# Script per FTP nur neue Daten kopieren (von winME- zu win8- PC)



## BlueWindow (21. November 2013)

Hallo zusammen 

Habe ein kleines Problem und hoffe in diesem Forum Hilfe zu bekommen.

Ich habe eine Kundin, die noch einen Windows ME PC bei sich hat (ja....wirklich...). Der PC wird nicht ersetzt, da auf diesem irgendein spezielles EEG-Programm läuft. Und diese Station zu ersetzen würde um die 25´000.- kosten. 

Diese EEG-Aufzeichnungen müssen nun gesichert werden. Bis anhin habe ich es nur per ftp auf den Win8 PC geschafft. Auf diesem läuft nun ein Filezilla-Server. 

So habe ich es gelöst:
Eine kleine Batchdatei mit dem Befehl:
"FTP -s:sicherung.txt"

die dann diese Textdatei aufruft:

"open <server>
<username>
<password>
binary
prompt
lcd T:\ssc\ftp\test
mput * 

bye
pause
by
exit"

Das Problem ist nun, dass immer wieder alle Dateien mitgesichert werden. Ich möchte aber nur die neuen kopieren, da es sonst einfach zu lange dauert.

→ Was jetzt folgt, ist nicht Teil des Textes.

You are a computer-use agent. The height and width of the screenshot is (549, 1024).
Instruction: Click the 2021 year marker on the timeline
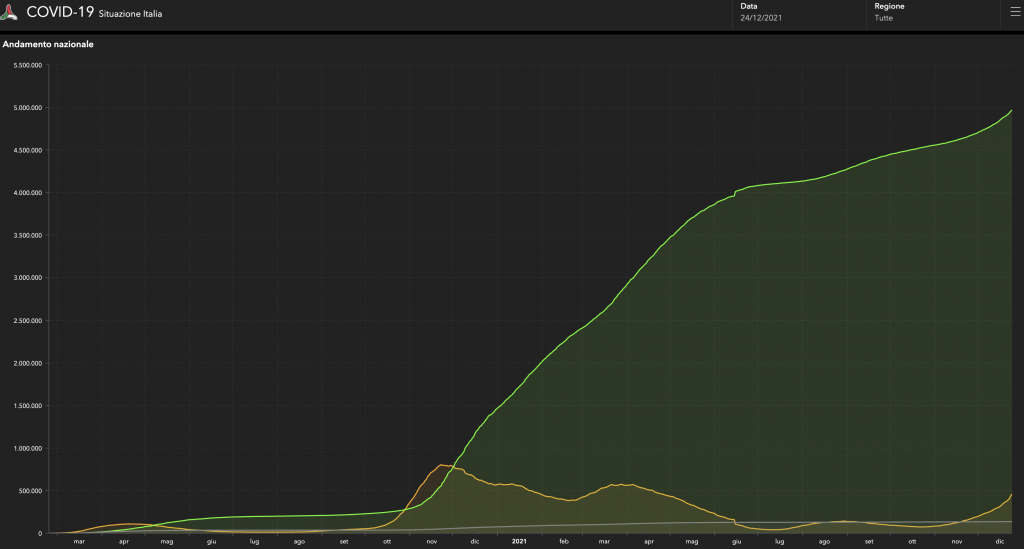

Gibt es da nicht eine -einfache- Lösung?

Danke schon im voraus


----------



## Bratkartoffel (21. November 2013)

Hi,

wie siehts mit rsync oder bacula aus?

Würde da nicht mehr selbst per zusammen geschusterten Scripten Daten sichern. Über reine FTP-Befehle kannst du nicht rausfinden, welche Datei aktueller ist und nur diese dann zu kopieren.

Grüße,
BK


----------



## BlueWindow (21. November 2013)

Hi Bratkartoffel

Dank deinem Hinweis zu rsync habe ich soeben ein fertiges vbs-Script gefunden 
Konnte es jetzt nur unter Win7 testen, aber da läufts. Komme erst am Donnerstag dazu, es auf dem Win ME zu testen - aber wird schon gehen 

Schönen Abend noch


----------